Thursday, December 16, 2010

Don’t “Listen to This?” Too much Ross in a review of Ross by Lebrecht

In a recent review of “Listen to This,” by Alex Ross, Norman Lebrecht is critical of what is not present in the book: dislike. Perhaps Ross should develop a third volume called “Don’t Listen to This.”

“Great critics are measured more by their courage to be disliked,” wrote Lebrecht, “by their capacity for dishing it out and taking the inevitable backlash, by their willingness to face the music.[…] The greatest critics do not mind being proved wrong.”

Critics do need to be independent and willing to state unpopular views. But is that the most important means by which they should be measured? This would be like defending the entries in Slonimsky’s “Lexicon of Musical Invective” by noting that it took courage to express those views which have been soooo “proven wrong.”
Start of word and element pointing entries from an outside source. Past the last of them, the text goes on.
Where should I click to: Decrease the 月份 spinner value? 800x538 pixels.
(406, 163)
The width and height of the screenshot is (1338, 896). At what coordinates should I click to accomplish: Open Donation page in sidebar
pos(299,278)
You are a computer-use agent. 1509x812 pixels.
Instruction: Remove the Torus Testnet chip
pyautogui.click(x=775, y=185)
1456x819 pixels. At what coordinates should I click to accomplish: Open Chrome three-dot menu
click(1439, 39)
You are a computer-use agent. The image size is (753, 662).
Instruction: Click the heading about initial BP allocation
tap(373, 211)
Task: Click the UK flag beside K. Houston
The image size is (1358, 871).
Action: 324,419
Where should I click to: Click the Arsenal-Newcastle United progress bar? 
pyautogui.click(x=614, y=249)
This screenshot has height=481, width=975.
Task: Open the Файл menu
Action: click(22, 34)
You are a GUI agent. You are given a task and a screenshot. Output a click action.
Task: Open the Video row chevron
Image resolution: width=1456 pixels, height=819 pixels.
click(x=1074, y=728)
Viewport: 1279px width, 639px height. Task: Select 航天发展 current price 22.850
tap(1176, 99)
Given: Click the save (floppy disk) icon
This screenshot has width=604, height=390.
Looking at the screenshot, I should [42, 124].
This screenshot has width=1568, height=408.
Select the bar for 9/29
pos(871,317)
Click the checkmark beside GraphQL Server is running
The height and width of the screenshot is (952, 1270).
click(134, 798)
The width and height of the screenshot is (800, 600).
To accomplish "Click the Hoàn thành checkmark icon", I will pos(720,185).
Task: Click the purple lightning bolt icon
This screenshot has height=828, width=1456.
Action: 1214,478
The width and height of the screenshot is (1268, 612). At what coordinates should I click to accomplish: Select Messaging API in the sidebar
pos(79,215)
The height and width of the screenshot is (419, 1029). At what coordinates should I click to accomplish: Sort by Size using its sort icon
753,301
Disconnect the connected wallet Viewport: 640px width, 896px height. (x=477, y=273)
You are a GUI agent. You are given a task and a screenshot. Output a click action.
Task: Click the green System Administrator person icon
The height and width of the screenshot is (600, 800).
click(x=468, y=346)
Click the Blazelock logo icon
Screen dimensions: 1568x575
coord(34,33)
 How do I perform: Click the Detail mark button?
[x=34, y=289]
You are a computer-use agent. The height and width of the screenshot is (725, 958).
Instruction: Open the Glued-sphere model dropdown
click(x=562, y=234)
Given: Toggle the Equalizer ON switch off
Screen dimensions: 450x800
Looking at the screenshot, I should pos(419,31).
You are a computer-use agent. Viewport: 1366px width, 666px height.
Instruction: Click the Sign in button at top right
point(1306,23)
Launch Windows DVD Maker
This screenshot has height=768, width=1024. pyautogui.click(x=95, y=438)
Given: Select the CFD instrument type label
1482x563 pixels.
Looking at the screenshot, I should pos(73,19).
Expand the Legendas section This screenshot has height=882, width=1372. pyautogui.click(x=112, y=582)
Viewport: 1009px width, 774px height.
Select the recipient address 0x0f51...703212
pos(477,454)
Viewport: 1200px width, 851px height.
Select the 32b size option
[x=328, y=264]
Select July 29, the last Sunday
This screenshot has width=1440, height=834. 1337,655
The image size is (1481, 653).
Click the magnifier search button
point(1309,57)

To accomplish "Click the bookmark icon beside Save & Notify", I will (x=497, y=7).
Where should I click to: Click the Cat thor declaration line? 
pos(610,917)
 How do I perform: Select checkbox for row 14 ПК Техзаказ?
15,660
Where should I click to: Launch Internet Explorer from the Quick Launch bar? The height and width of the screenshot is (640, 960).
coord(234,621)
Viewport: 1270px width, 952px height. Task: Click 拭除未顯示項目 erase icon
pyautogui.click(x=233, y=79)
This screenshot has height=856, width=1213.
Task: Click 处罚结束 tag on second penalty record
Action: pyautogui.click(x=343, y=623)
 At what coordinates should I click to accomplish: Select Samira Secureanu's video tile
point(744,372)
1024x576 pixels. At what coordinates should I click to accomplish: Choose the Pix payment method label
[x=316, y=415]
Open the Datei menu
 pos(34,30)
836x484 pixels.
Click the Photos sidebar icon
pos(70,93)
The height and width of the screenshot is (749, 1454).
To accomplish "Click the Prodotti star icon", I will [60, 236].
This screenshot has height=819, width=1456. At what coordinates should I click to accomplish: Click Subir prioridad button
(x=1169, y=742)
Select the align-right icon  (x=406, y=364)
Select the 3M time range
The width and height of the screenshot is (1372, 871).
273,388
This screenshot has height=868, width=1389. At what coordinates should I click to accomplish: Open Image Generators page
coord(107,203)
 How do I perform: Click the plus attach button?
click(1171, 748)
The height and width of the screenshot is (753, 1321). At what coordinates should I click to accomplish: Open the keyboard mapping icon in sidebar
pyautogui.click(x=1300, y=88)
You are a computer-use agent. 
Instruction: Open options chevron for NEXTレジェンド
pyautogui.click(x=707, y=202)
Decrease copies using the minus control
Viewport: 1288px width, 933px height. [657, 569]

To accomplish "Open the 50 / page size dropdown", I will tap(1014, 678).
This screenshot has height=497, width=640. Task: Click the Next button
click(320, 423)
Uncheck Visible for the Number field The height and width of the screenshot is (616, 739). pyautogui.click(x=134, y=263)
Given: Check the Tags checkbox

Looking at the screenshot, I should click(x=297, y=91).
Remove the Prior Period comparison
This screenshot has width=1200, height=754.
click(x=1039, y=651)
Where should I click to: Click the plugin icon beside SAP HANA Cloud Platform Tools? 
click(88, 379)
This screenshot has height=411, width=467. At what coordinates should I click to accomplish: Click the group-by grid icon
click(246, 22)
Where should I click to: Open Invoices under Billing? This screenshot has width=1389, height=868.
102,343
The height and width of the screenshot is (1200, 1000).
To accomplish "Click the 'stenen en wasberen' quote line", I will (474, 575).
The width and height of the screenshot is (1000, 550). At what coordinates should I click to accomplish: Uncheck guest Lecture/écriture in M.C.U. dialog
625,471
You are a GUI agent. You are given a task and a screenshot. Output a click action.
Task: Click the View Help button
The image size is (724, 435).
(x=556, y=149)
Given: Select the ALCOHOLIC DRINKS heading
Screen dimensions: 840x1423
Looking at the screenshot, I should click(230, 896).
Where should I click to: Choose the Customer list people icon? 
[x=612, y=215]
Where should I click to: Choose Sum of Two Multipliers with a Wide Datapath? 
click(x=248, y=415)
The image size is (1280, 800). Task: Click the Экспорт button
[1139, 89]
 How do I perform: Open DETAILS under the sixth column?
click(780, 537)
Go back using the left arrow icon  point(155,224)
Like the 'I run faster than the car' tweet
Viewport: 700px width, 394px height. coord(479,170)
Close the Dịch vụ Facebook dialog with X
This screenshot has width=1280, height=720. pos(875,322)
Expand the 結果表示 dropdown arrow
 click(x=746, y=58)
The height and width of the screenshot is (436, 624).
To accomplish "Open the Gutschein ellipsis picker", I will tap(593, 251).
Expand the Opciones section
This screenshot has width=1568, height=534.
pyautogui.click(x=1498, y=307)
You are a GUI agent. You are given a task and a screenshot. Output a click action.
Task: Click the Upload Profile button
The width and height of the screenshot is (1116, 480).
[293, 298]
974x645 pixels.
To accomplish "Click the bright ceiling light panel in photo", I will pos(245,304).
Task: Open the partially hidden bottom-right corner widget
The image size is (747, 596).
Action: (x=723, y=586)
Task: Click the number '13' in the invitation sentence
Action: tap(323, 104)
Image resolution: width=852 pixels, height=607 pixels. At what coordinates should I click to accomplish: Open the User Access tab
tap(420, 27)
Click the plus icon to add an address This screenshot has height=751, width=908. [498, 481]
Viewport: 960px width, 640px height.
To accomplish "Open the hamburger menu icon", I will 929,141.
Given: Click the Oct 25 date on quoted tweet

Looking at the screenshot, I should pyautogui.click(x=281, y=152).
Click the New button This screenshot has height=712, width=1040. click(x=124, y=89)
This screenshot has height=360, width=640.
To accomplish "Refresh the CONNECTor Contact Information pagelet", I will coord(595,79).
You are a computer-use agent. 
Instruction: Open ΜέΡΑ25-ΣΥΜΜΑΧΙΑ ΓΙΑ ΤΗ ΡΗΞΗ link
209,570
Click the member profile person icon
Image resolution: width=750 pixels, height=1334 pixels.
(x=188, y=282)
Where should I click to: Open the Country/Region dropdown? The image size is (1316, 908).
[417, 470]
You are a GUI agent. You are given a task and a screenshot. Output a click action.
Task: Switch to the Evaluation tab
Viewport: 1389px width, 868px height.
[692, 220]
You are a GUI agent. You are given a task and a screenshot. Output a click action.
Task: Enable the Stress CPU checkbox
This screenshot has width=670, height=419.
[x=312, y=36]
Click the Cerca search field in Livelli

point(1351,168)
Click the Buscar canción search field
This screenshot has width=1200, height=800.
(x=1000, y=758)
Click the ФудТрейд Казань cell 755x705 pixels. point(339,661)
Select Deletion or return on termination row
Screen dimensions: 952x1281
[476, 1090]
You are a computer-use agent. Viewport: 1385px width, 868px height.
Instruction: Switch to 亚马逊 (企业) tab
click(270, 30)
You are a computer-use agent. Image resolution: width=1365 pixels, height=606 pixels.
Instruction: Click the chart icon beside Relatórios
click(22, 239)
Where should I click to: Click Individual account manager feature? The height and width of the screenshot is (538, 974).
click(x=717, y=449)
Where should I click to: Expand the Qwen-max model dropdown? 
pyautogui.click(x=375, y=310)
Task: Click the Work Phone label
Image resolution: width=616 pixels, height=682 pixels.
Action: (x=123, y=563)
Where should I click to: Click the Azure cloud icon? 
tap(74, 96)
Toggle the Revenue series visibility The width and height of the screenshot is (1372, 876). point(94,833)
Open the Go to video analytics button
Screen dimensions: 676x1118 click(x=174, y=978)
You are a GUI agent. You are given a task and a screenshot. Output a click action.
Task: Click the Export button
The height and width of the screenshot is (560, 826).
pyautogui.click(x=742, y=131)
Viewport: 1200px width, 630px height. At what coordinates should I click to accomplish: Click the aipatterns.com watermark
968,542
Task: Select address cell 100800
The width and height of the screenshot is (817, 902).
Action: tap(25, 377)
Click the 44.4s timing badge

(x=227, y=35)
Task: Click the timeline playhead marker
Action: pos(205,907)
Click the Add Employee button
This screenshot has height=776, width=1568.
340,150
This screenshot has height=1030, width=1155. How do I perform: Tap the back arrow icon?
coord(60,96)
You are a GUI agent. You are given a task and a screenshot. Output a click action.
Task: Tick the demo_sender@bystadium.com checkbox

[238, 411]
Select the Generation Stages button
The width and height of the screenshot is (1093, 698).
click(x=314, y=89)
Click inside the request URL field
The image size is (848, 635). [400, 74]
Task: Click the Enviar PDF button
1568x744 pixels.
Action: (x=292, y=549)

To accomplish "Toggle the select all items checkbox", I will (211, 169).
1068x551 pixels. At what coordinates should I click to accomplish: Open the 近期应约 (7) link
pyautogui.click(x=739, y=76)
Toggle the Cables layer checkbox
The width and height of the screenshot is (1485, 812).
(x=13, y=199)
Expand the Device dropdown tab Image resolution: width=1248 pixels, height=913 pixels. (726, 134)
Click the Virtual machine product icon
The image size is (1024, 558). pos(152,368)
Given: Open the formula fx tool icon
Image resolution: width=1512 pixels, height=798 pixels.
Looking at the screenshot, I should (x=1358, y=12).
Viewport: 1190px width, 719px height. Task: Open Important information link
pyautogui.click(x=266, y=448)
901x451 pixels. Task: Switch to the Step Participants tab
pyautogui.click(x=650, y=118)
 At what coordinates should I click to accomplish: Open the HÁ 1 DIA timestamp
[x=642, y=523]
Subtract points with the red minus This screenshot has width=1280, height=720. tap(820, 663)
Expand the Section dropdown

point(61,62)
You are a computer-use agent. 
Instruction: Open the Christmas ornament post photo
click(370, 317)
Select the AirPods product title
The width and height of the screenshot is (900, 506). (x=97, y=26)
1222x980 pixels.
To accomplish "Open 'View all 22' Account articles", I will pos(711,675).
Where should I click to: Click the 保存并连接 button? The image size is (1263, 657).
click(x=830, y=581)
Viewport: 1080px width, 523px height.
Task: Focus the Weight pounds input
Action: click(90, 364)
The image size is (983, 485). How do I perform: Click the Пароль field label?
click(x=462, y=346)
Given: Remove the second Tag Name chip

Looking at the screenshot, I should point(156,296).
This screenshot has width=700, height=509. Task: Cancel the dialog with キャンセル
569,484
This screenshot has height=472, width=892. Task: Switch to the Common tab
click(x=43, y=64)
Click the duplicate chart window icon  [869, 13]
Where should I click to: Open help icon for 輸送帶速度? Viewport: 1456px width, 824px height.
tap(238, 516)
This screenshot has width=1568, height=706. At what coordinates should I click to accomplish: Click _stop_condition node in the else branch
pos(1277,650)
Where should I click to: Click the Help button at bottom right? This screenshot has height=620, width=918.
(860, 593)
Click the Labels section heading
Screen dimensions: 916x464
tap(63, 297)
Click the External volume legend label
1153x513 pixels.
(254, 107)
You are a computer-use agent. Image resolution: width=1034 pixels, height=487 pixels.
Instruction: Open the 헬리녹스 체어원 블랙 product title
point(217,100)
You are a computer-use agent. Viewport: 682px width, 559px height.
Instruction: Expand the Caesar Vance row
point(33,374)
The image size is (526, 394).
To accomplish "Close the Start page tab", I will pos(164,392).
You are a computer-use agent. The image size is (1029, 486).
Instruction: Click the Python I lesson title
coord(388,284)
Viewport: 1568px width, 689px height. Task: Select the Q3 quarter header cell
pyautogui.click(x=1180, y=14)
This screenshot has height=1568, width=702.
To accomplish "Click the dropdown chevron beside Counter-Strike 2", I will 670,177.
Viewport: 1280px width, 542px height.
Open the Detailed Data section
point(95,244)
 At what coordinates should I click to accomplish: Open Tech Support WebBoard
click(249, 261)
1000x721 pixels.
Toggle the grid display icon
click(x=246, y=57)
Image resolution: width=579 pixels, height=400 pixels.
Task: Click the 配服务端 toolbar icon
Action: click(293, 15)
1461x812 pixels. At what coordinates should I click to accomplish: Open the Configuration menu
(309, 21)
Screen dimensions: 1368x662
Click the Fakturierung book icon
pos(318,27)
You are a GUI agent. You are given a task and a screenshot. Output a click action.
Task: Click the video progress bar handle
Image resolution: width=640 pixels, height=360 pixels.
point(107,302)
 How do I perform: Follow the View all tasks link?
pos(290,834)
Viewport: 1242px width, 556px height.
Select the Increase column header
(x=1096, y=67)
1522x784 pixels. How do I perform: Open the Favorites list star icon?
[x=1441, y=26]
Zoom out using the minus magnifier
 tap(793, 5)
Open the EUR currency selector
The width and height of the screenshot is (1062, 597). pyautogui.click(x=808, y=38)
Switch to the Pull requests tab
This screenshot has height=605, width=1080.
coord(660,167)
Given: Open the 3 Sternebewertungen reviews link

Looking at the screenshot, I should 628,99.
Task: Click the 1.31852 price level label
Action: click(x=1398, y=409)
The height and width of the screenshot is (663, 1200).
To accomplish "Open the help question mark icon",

“Eduard Hanslick,” writes Lebrecht, “is better remembered for caustically hating Wagner in 19th-century Vienna than for tamely admiring Brahms.” Maybe, but Hanslick also wrote that the Tchaikovsky Violin Concerto is music “which stinks to the ear.” Shouldn’t Hanslick be remembered instead for “On the Beautiful in Music,” one of the great early texts on aesthetics?

It is insights that one seeks, not likes or dislikes. Value judgment seems less important than rationale. I am less interested in what Ross dislikes than I am in his insights.

Many of the best insights in the Lebrecht review are positive:

“Ross is an avowed buff. He loves music with a nerdish obsession and he wants you to love it as much he does. […] Ross drew creative links between serious and popular music. Music is music, he argues. […] Ross is also credited with […] making new music an acceptable topic of dinner-table conversation.”

I would like to see Ross invest his charisma in deeper levels of analysis. To go beyond the journalistic into the kind of thinking represented by a book like “On the Beautiful in Music.”

Still, it is the educational potential in both books by Ross that makes them worthy. One imagines that people who are fascinated by other styles of music might pick up one of these Ross books and join the conversation with those of us who find energy, and relevance, in classical music.

I enjoy both Lebrecht and Ross; I am so sorry.